— Begin Text provided —

Understanding Good-Till-Cancelled Orders
A GTC order is useful for traders who want to set entry or exit points without constantly monitoring the market. Once placed, the order remains valid indefinitely until it is either executed at the specified price or manually cancelled by the trader.
For example, if a trader wants to buy a stock at £50 but the current price is £55, they can place a GTC buy order at £50. The order will remain open until the price reaches £50 and executes or until the trader cancels it.
How Good-Till-Cancelled Orders Work
- Trader Places a GTC Order – Specifies a price level for buying or selling.
- Order Remains Active – Unlike day orders, it stays open beyond a single trading session.
- Execution or Cancellation – The order is executed if the price reaches the specified level or remains open until cancelled.
Benefits of Good-Till-Cancelled Orders
- Convenience – No need to manually place orders daily.
- Precision Trading – Helps traders execute trades at preferred price levels without watching the market constantly.
- Effective for Long-Term Strategies – Useful for investors waiting for favourable price levels.
Common Challenges of GTC Orders
- Market Fluctuations – Prices may not reach the specified level for a long time, leaving the order unfilled.
- Brokerage Expiry Limits – Some brokers cancel GTC orders after a set period (e.g., 30–90 days).
- Price Slippage – If the market moves too fast, execution might not happen at the exact specified price.
GTC vs. Other Order Types
Order Type | Validity | Best For |
---|---|---|
GTC Order | Until executed or cancelled | Long-term strategies |
Day Order | Expires at market close | Short-term trades |
Good-Till-Date (GTD) | Expires on a set date | Time-sensitive trades |
Immediate-Or-Cancel (IOC) | Must execute immediately or cancel | Quick execution |
Fill-Or-Kill (FOK) | Must fully execute immediately or cancel | High-volume trades |
Best Practices for Using GTC Orders
- Use for Key Support and Resistance Levels – Place orders at critical price points to catch potential reversals.
- Monitor Orders Regularly – Prices and market conditions change, so review GTC orders periodically.
- Set Realistic Price Targets – Avoid setting extreme price levels that may never be reached.
- Check Broker Policies – Some brokers cancel GTC orders after a specified duration.
FAQs
What is a Good-Till-Cancelled (GTC) order?

— End Text provided —

◆ Given exercise
Name each order type in the comparison table of the text on good-till-cancelled orders. The rows after this text are not needed.

— Begin Provided information —

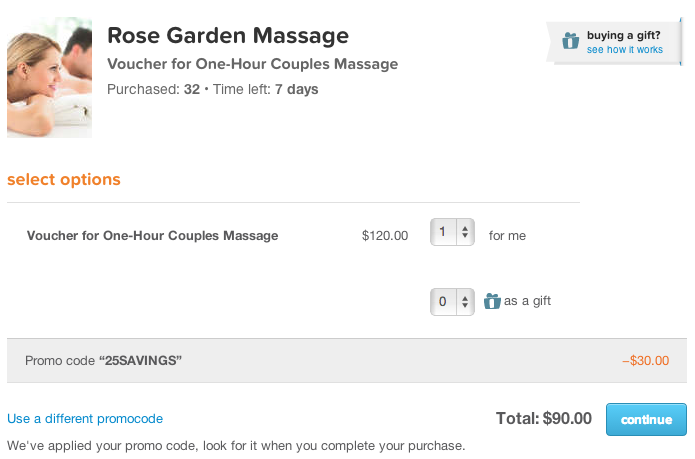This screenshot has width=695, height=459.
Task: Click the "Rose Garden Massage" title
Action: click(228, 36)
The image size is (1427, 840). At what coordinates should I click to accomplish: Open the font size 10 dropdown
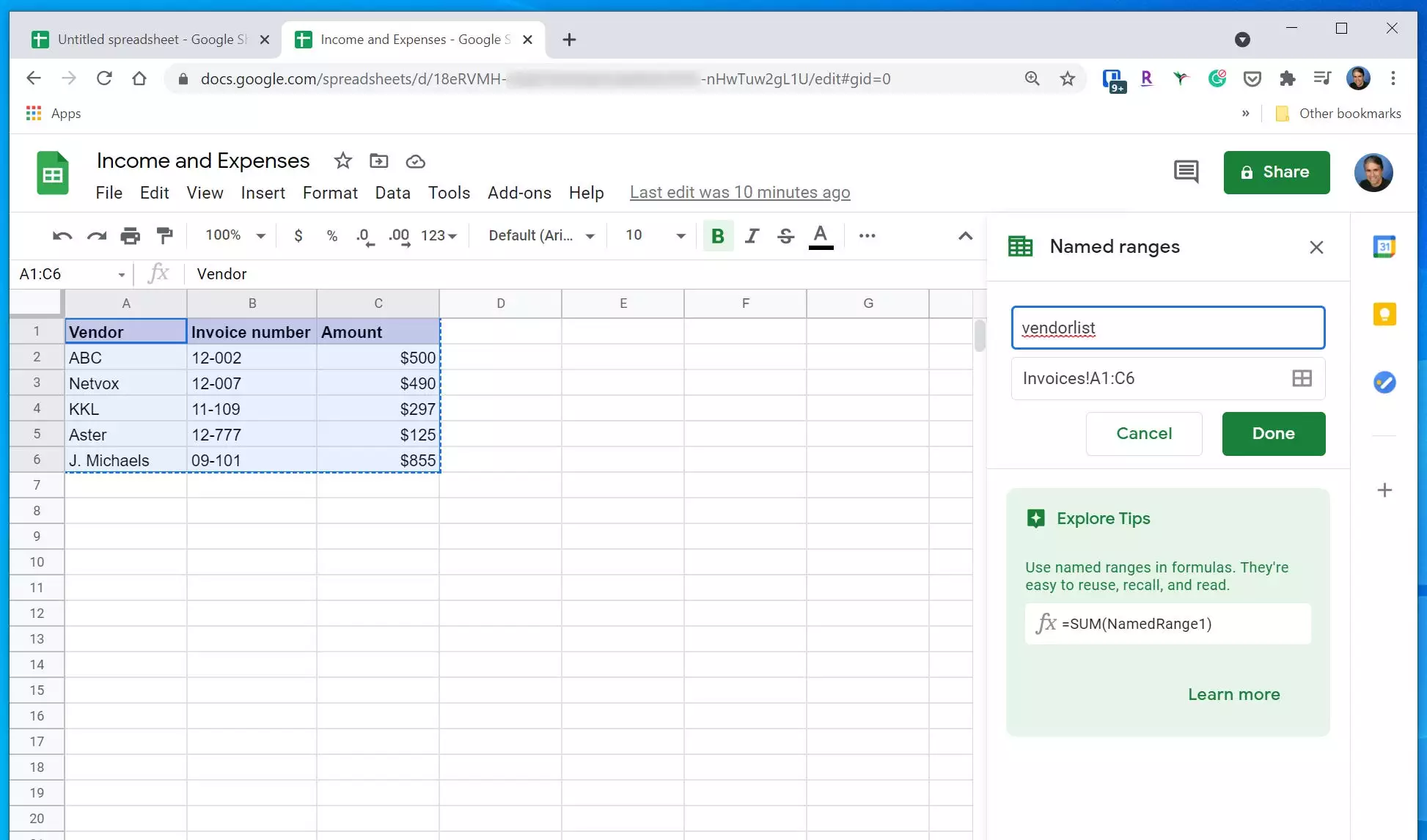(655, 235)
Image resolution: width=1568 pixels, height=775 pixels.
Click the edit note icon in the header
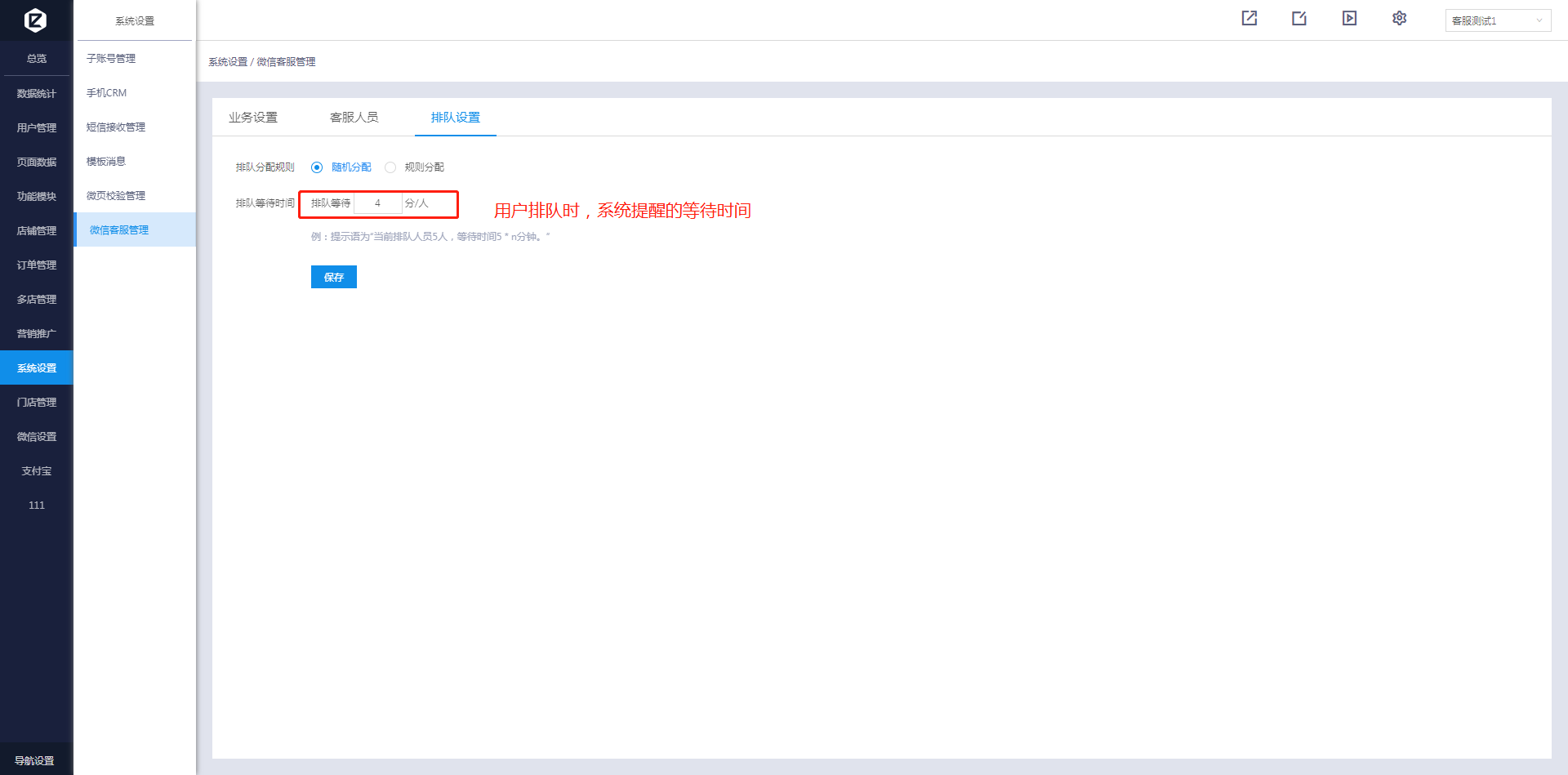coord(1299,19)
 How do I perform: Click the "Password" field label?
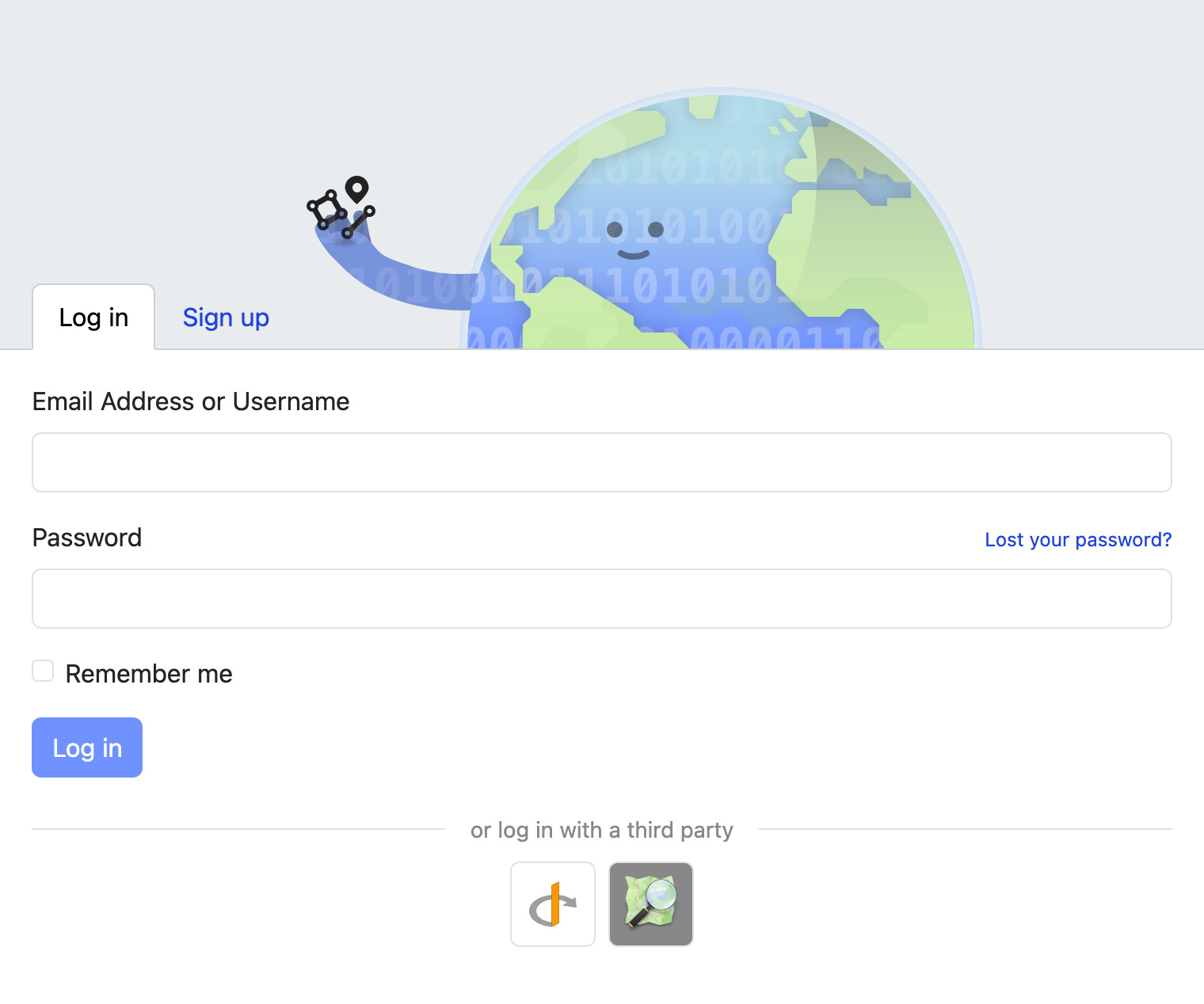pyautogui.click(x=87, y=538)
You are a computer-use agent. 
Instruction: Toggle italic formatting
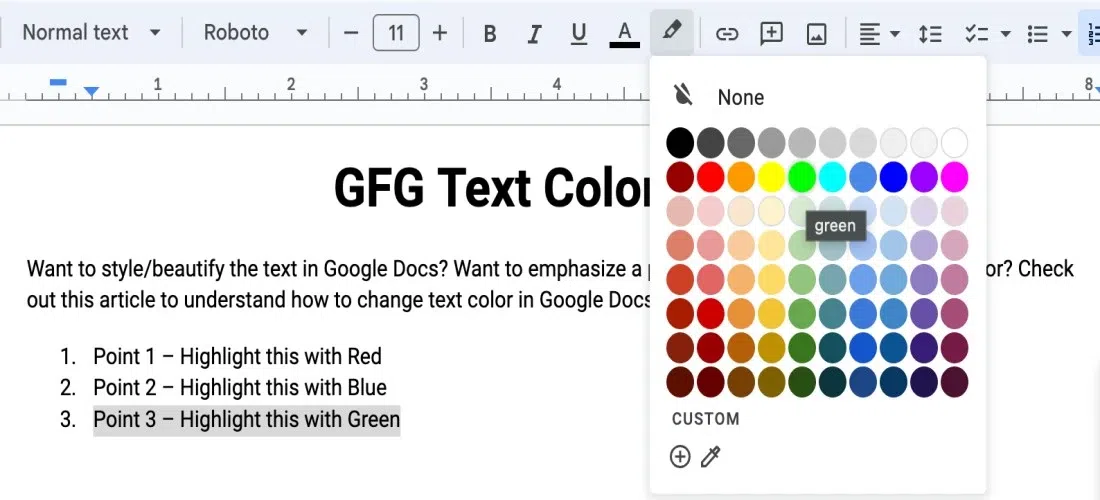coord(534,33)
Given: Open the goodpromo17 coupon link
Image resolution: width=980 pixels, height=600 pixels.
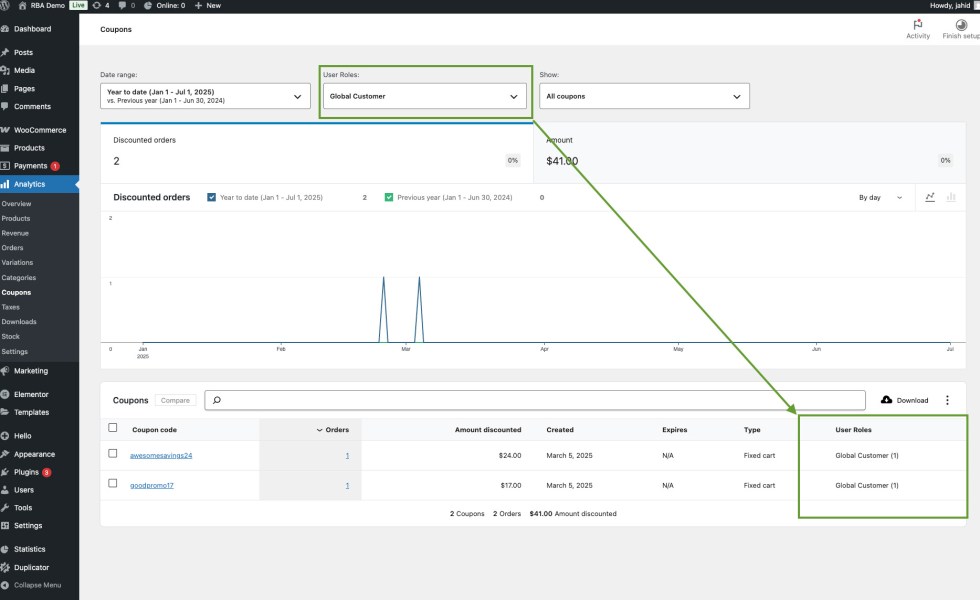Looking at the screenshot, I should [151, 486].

— End Provided information —

◆ Solution
- GTC Order
- Day Order
- Good-Till-Date (GTD)
- Immediate-Or-Cancel (IOC)
- Fill-Or-Kill (FOK)